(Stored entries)
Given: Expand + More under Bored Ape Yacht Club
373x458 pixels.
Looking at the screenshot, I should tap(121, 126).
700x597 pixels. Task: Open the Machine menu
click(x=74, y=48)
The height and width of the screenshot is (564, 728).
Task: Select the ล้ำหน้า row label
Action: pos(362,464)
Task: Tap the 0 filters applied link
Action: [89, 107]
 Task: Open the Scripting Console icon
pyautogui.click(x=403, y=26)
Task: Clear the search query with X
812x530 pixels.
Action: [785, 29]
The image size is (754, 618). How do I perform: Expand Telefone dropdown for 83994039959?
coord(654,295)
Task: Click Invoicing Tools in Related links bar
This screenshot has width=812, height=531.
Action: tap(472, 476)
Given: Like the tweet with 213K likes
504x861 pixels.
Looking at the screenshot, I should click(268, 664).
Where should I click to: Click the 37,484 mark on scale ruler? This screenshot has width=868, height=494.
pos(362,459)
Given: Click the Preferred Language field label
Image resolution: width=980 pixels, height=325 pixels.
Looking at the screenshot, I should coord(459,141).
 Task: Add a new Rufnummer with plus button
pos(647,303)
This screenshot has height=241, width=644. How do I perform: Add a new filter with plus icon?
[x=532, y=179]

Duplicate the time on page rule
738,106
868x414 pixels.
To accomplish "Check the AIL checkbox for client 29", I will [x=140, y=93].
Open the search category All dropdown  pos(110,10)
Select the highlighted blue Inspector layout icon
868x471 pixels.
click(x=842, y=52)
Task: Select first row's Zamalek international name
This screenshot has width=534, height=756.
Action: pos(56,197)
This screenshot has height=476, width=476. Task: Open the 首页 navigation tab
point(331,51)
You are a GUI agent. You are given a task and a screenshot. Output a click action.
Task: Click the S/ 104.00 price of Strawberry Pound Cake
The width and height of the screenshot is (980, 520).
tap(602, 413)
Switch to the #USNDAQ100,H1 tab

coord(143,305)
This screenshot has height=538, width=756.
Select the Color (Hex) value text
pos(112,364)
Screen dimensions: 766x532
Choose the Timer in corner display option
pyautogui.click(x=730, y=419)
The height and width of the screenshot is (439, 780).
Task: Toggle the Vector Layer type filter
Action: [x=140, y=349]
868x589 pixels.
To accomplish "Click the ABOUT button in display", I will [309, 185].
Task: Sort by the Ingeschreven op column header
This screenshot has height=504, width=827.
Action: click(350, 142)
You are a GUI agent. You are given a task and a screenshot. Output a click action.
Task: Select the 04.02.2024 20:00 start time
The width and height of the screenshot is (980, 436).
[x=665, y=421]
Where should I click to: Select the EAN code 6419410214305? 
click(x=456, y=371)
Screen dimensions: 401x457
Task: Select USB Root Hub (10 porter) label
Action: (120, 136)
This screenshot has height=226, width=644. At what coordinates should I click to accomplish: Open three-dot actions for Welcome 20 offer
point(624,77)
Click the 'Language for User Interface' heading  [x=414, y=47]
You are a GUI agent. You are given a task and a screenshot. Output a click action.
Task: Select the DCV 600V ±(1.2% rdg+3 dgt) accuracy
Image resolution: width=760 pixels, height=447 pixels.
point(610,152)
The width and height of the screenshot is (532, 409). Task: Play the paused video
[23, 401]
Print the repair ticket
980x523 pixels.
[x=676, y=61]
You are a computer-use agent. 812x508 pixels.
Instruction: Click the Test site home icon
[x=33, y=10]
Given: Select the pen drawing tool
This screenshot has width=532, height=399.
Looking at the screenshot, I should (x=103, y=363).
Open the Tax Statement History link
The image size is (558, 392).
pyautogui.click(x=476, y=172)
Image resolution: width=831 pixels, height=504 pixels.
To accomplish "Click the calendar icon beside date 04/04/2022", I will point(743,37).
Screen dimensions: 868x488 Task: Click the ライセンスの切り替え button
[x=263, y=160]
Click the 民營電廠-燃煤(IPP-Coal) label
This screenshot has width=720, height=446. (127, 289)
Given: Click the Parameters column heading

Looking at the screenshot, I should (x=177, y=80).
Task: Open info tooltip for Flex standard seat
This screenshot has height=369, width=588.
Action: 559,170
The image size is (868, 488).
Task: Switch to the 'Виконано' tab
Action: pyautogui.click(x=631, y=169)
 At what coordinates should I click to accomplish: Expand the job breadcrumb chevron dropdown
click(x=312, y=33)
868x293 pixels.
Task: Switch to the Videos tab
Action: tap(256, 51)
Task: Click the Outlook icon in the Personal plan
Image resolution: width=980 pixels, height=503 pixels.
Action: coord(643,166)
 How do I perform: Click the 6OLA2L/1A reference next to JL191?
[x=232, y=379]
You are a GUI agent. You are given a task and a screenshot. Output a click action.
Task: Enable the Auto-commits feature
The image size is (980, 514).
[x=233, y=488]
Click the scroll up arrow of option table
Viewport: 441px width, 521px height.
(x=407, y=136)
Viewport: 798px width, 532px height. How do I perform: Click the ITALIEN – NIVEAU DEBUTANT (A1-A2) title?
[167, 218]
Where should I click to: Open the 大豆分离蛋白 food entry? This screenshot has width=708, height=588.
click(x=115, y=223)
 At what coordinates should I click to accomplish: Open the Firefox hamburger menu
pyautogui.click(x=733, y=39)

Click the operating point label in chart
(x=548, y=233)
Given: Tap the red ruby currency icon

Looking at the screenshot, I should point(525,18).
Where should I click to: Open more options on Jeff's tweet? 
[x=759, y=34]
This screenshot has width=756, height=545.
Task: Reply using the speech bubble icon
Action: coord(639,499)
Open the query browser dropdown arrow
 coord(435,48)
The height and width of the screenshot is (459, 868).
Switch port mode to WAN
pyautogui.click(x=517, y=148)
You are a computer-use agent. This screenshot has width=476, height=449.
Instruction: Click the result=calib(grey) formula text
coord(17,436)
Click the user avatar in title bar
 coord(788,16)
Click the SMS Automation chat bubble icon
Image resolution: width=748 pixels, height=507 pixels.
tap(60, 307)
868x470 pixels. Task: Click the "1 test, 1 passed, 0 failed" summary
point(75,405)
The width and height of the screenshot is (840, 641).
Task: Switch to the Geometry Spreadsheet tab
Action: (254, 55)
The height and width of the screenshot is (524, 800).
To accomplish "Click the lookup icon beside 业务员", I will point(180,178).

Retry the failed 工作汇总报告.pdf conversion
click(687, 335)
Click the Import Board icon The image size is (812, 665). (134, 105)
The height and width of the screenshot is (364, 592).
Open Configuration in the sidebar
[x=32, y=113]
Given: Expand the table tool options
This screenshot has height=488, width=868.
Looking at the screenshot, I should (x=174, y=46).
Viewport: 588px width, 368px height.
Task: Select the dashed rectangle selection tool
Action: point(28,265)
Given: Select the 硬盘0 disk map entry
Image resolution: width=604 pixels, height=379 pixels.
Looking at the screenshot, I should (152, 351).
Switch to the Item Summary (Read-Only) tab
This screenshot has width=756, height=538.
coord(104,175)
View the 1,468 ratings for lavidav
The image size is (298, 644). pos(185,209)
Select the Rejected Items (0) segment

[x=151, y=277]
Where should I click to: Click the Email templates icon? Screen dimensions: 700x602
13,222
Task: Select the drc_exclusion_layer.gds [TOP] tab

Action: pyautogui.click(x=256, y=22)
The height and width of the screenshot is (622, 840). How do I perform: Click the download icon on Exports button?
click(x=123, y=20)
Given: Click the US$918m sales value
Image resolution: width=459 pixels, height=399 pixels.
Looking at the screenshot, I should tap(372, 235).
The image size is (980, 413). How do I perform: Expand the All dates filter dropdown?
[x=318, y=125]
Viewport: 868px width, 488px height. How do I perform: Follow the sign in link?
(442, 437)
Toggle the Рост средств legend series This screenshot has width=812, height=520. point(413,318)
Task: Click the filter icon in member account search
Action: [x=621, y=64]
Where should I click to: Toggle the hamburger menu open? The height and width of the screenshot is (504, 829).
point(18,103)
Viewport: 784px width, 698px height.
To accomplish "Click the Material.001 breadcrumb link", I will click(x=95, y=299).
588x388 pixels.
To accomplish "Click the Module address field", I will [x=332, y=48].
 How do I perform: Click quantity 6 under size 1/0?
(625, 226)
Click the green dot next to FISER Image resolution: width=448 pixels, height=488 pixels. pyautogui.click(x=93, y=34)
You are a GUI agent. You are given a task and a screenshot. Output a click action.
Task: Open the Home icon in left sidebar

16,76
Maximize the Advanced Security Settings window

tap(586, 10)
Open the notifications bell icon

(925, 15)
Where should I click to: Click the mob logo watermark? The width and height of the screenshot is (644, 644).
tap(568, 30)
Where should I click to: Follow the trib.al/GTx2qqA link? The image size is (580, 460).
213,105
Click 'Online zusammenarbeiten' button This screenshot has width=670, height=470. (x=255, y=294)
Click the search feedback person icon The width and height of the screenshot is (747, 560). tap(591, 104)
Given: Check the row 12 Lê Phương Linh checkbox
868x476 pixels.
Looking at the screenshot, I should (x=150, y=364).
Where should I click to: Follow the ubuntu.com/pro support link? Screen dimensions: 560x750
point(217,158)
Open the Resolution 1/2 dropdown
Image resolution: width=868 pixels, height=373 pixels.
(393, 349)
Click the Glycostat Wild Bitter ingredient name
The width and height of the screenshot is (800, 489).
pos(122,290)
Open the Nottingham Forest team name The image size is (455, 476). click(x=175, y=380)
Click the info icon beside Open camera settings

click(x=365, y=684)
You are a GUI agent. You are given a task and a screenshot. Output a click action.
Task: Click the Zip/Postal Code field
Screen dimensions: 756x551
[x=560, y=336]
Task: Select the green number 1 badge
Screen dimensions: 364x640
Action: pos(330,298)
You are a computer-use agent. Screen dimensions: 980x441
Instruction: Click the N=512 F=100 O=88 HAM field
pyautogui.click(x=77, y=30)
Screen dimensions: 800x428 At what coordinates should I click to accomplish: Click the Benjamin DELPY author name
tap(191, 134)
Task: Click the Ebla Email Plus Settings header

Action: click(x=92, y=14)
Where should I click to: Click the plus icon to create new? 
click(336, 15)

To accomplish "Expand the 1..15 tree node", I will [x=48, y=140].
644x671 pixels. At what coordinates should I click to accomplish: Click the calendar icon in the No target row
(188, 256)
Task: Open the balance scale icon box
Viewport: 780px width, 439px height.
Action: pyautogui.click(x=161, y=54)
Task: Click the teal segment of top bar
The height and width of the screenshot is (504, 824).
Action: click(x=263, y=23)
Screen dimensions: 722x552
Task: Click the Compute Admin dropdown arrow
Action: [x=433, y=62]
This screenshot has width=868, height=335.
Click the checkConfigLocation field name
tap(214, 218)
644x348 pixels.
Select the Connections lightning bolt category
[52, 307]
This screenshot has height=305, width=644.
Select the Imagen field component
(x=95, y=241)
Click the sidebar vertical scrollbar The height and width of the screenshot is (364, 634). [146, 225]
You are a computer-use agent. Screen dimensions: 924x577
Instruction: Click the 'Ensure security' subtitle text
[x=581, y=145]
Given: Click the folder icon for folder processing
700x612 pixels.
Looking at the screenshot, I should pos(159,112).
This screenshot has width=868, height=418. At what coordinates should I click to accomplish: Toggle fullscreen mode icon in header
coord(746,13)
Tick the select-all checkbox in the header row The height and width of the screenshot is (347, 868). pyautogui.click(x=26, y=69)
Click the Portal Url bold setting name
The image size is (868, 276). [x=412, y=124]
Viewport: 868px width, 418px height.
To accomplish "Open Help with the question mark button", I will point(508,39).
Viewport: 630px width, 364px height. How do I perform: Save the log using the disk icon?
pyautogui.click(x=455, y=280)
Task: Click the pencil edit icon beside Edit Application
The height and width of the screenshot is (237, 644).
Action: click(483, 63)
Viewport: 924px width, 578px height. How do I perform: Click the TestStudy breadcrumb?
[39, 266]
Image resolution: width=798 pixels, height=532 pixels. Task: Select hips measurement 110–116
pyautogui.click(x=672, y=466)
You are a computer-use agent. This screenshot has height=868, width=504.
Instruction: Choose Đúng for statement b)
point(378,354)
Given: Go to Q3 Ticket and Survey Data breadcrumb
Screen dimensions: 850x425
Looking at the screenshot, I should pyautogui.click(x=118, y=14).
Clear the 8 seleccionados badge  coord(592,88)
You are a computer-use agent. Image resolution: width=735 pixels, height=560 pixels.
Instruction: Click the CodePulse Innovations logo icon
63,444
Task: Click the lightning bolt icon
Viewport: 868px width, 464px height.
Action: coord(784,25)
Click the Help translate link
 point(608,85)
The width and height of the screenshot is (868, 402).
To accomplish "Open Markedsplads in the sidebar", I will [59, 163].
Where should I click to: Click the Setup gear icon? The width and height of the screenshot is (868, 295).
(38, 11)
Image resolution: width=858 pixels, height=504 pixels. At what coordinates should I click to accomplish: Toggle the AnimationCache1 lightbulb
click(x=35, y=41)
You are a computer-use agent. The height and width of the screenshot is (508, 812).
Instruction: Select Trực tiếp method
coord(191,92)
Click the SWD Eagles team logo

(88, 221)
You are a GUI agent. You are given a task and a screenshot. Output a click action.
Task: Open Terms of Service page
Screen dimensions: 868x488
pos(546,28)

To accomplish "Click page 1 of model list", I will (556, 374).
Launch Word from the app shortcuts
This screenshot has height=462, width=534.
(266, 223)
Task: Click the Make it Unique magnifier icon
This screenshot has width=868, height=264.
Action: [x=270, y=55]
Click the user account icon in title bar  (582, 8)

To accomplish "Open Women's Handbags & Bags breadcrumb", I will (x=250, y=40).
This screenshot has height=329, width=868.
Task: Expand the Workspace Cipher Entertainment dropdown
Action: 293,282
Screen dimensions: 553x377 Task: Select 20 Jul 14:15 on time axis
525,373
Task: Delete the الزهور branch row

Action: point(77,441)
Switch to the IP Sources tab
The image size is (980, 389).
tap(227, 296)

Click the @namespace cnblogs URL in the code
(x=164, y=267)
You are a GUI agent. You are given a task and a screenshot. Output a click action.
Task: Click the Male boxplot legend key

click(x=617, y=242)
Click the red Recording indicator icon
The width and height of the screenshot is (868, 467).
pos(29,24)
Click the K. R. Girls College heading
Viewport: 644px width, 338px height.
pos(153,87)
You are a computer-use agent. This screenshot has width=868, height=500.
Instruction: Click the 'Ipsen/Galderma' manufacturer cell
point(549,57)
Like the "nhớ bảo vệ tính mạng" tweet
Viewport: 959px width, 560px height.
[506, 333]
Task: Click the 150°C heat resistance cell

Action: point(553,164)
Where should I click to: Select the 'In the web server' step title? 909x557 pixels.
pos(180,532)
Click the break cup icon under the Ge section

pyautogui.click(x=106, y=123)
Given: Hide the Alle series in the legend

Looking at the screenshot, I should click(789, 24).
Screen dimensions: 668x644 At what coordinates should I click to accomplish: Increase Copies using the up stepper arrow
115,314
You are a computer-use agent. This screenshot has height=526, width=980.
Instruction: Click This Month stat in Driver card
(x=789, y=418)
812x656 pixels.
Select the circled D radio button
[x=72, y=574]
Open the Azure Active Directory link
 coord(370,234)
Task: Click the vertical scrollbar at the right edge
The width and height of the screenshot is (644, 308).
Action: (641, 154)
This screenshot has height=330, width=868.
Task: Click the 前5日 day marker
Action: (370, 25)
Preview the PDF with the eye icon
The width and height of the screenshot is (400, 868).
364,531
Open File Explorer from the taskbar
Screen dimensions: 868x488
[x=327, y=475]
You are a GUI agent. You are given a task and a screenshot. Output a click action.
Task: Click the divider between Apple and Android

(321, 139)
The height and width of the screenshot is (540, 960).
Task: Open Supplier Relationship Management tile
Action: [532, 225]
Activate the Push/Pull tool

→ **EXERCISE REQUIREMENTS**
Show all lines from the data above in which the word "green" appears.

→ **YOUR RESPONSE**
Click the green dot next to FISER Image resolution: width=448 pixels, height=488 pixels. pyautogui.click(x=93, y=34)
Task: Select the green number 1 badge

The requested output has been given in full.